Release notes v3.6
==================

This release features several major new features (including completely
revised disaggregation, automatic optimization of duplicated sources,
fast exposure importer and taxonomy mapping) and lots of improvements,
new checks and bug fixes. Nearly 200 pull requests were merged.
For the complete list of changes, see the changelog:
https://github.com/gem/oq-engine/blob/engine-3.6/debian/changelog

Disaggregation
--------------

The most relevant development on the hazard side was the work on the
disaggregation calculator. We changed substantially the business
logic. While in previous versions of the engine we were disaggregating
for all possible realizations in order to compute disaggregation
statistics, in this version we gave up on statistics. Instead, we
disaggregate only for a specific realization. The realization can be
specified by the user with the `rlz_index` parameter in the job.ini
file, or it can be determined automatically by the engine as the
realization closest to the mean curve for the given disaggregation
site.

Moreover, now the disaggregation calculation works like a post-calculator
(i.e. with the ``--hc`` option) and it is able to reuse information
computed in its parent calculation: the net effect is that it is
always faster than the corresponding classical calculation while in
the past it was several times slower. We also fixed a couple of
performance bugs: there was a slow operation ``truncnorm.cdf``
in an inner loop and ruptures outside the integration distance
were not discarded.
Finally, we changed the file names of the disaggregation outputs.

For models with thousands of realizations, the disaggregation can easily be
thousands of times faster than before.

Classical PSHA calculator
-------------------------

The engine is now smart enough to recognize duplicated sources
appearing in different branches of the composite source model and to
avoid redundant computations. Because this optimization is always on,
the flag `optimize_same_id_sources` has been removed, as it has now
been rendered useless. There are several models in the
hazard mosaic with duplicates sources and the new optimization has a
significant impact on those. Moreover the demo `LogicTreeCase2ClassicalPSHA`
has become an order of magnitude faster than before thanks to the reduction
of the duplicated sources.

There was a big improvement in the computation of the statistical hazard
curves which now is not only faster, but uses a lot less memory than
before.
The trick was to consider one site at the time, instead of
a block of sites. As a consequence it is now possible to consider
tens of thousands of realizations for hundreds of thousands of sites
without requiring terabytes of RAM. Moreover the data transfer has been
reduced by storing some auxiliary information in the datastore and reading
it from the workers instead of transferring it via celery/rabbitmq.
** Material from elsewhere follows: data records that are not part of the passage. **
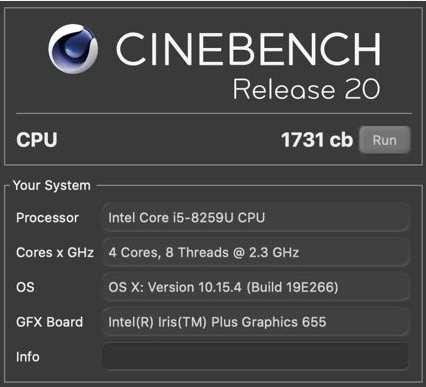426x387 pixels.
Task: Focus the empty Info text field
Action: pos(256,357)
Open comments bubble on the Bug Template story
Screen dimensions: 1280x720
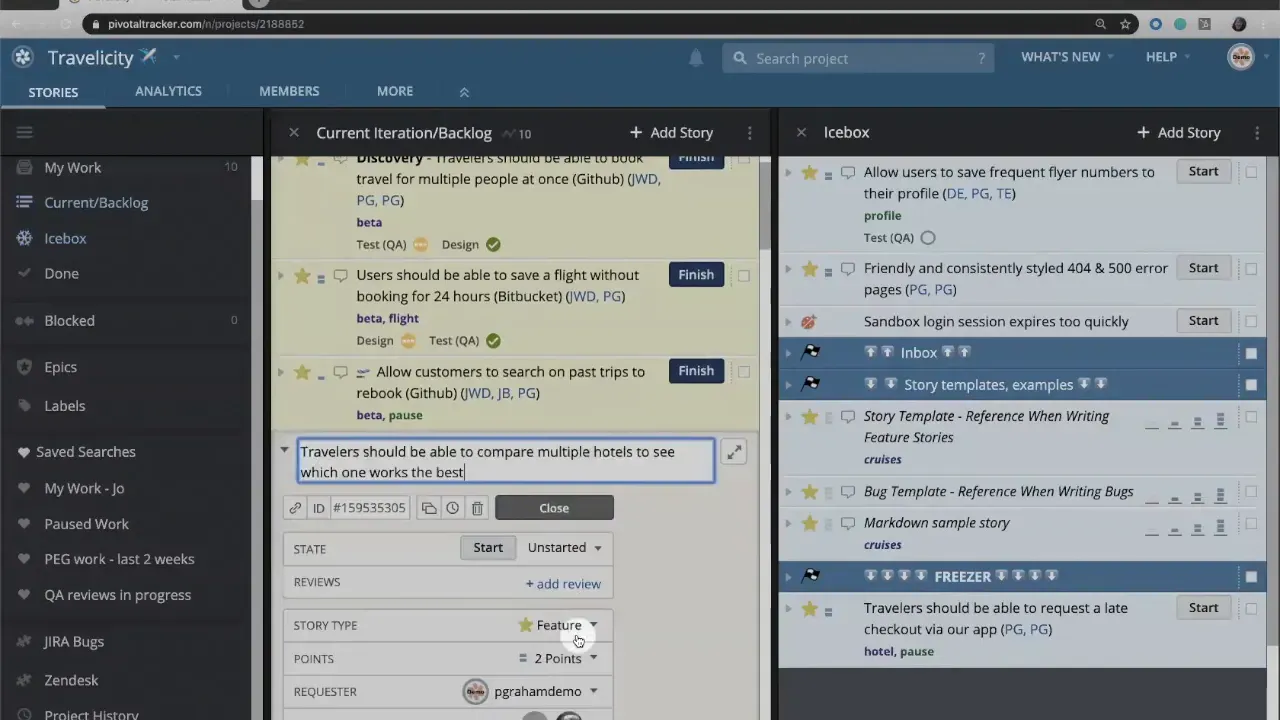(847, 491)

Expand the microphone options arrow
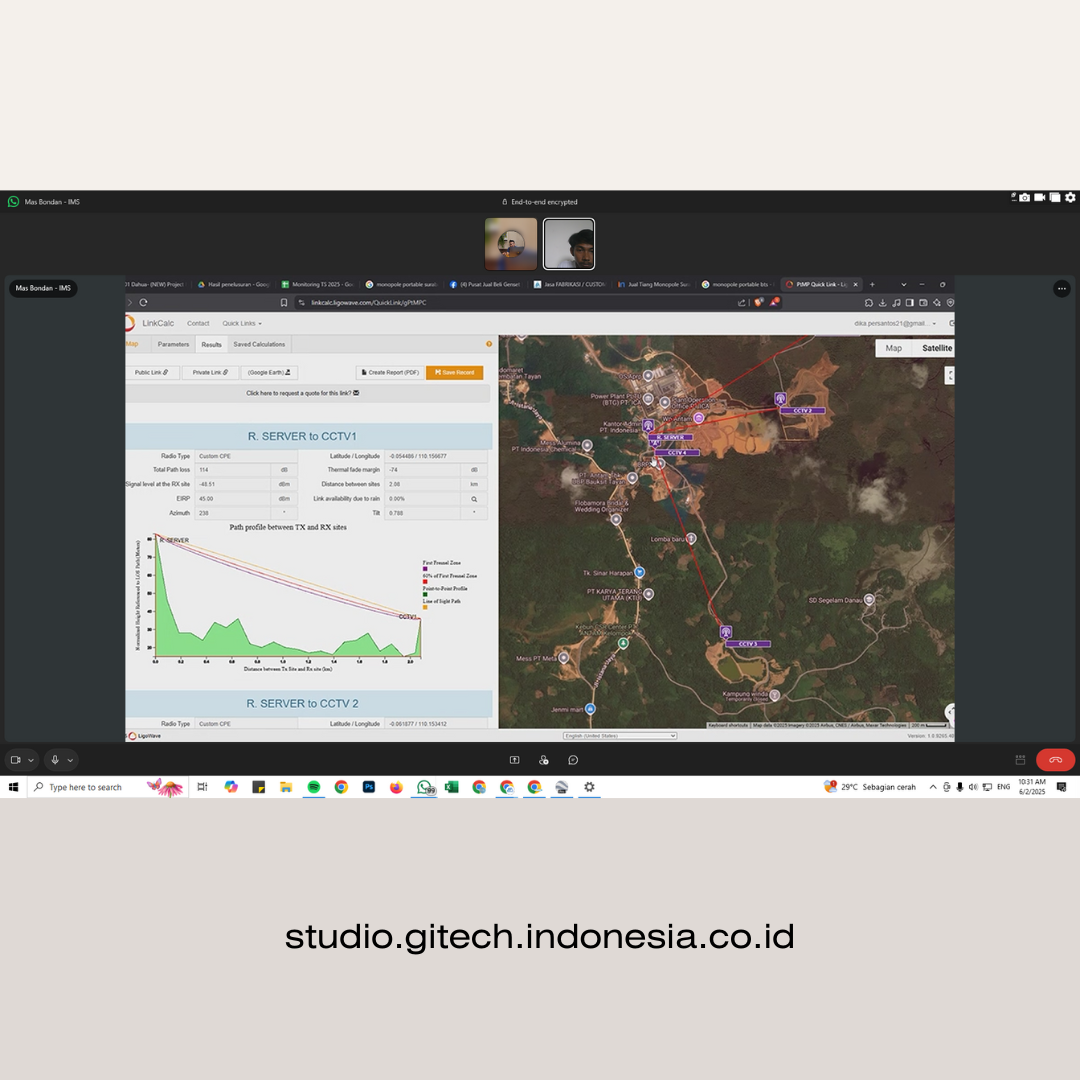pyautogui.click(x=70, y=760)
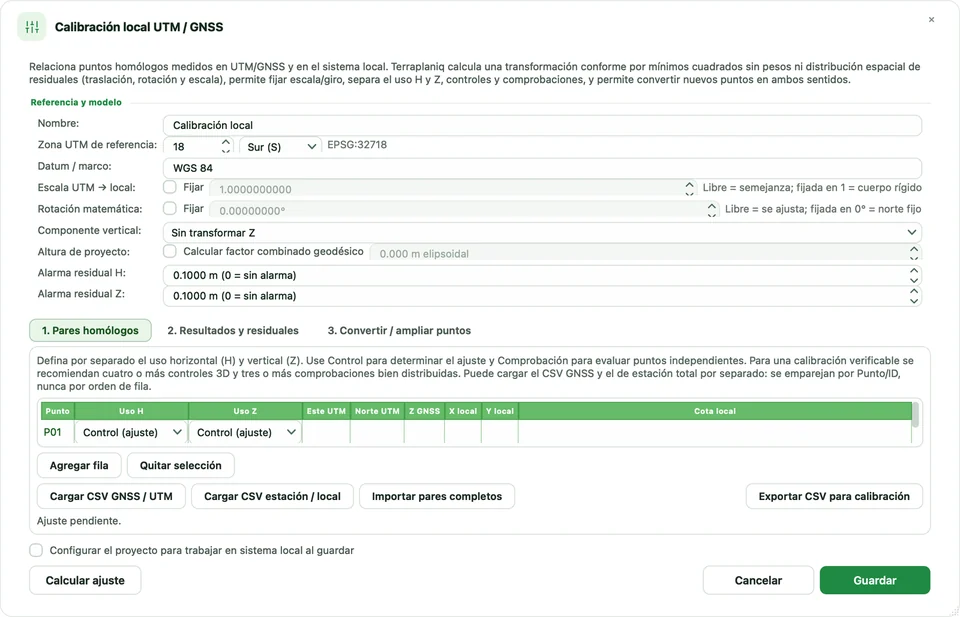Open the Uso Z dropdown for P01
This screenshot has height=617, width=960.
click(x=246, y=432)
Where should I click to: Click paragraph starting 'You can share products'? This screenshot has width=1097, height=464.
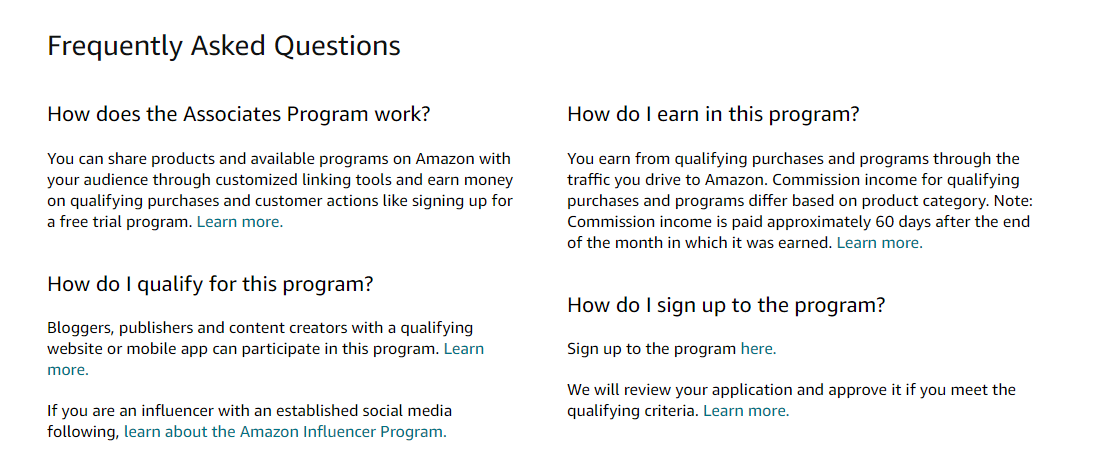point(281,190)
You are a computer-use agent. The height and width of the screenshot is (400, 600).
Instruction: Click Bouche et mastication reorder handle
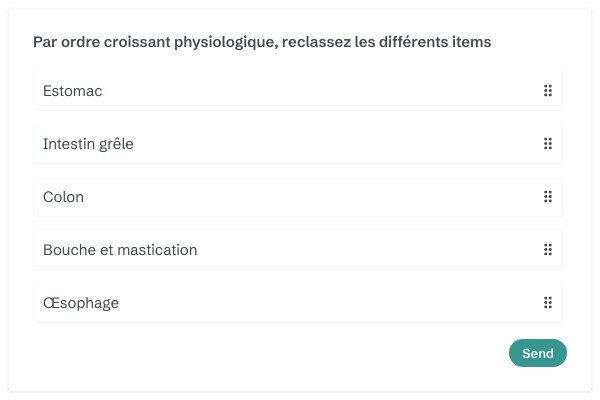point(548,250)
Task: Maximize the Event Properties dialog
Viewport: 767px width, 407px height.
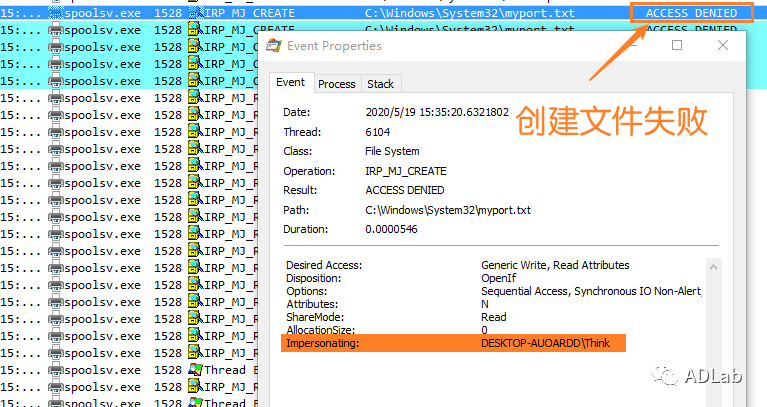Action: coord(677,46)
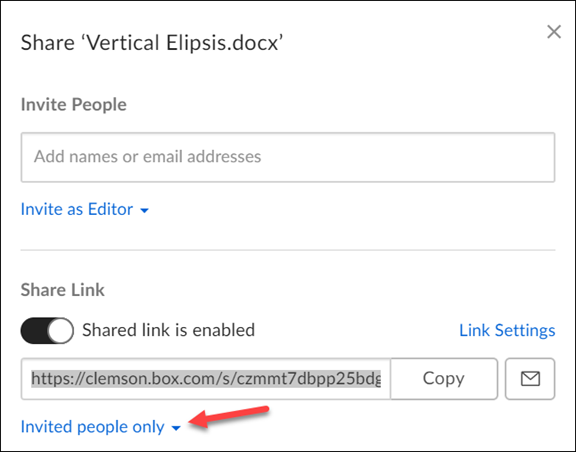Expand the 'Invited people only' access dropdown

[x=101, y=427]
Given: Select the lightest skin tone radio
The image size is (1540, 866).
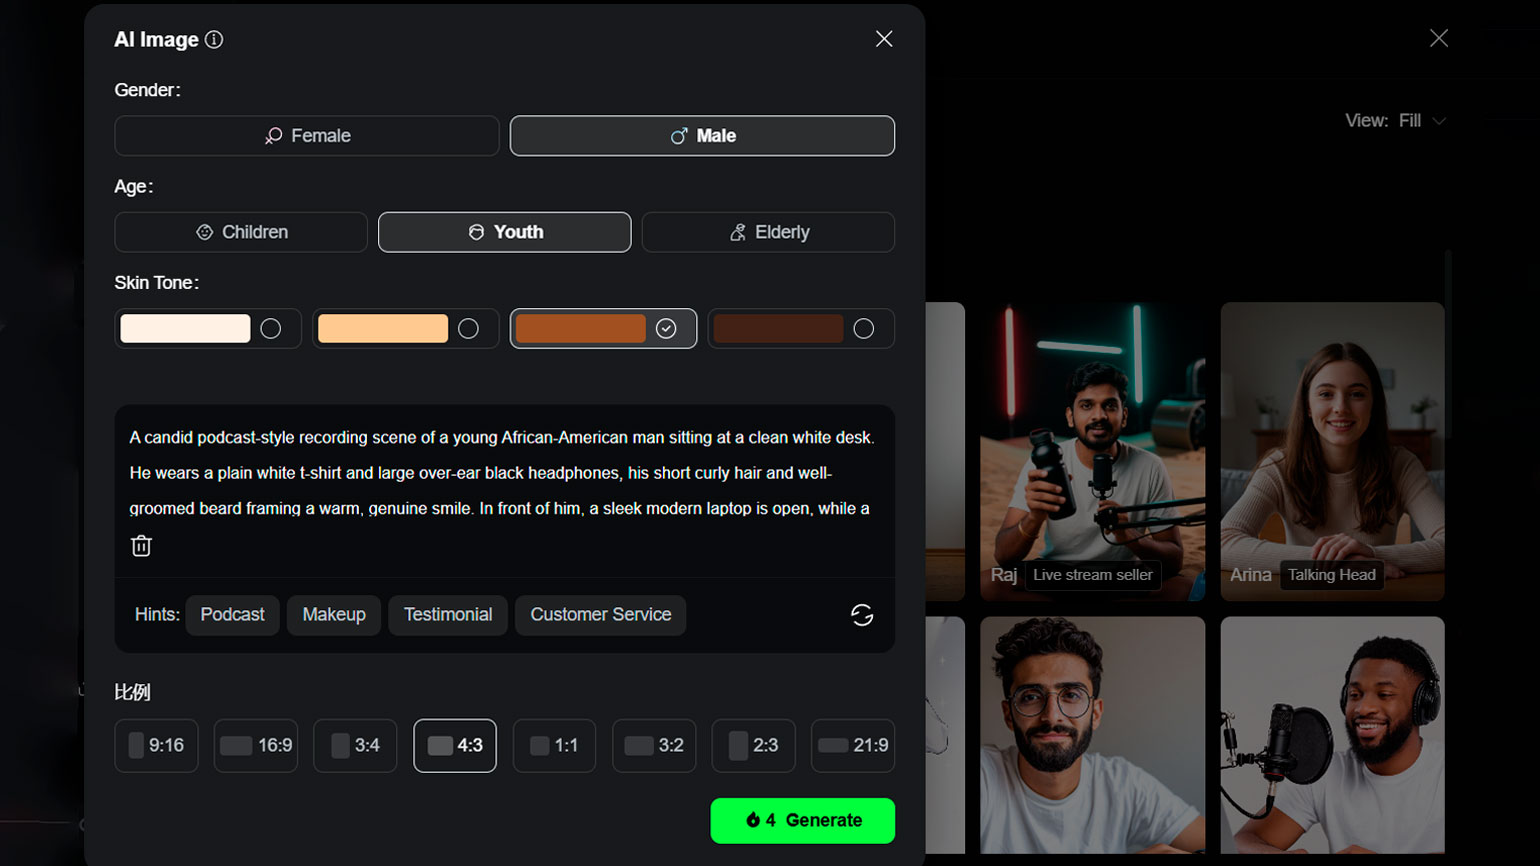Looking at the screenshot, I should (270, 329).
There was a substantial change in the way the tasks are distributed for a
classical calculation. The engine has acquired the ability to estimate the
runtime of each task and if the estimated time exceeds a `task_duration`
parameter, the engine is able to split the task in subtasks that run
in less than `task_duration` seconds. The user can set the `task_duration`
manually in the `job.ini`, or the user can leave it empty; in that case the
engine will figure out a reasonable value for it.

The approach is not perfect since there are non-splittable sources, so
there is a minimum size for a given subtask and sometimes subtasks taking
much longer that the `task_duration` parameter may still appear: however,
the new approach is a drastic improvement and the situation was never better
than it is now.

We added a check on sources with a suspiciously large spatial extent
(more than 5,000 km) so that a warning is printed. Usually this means
that there was a bug in the generation of the source model.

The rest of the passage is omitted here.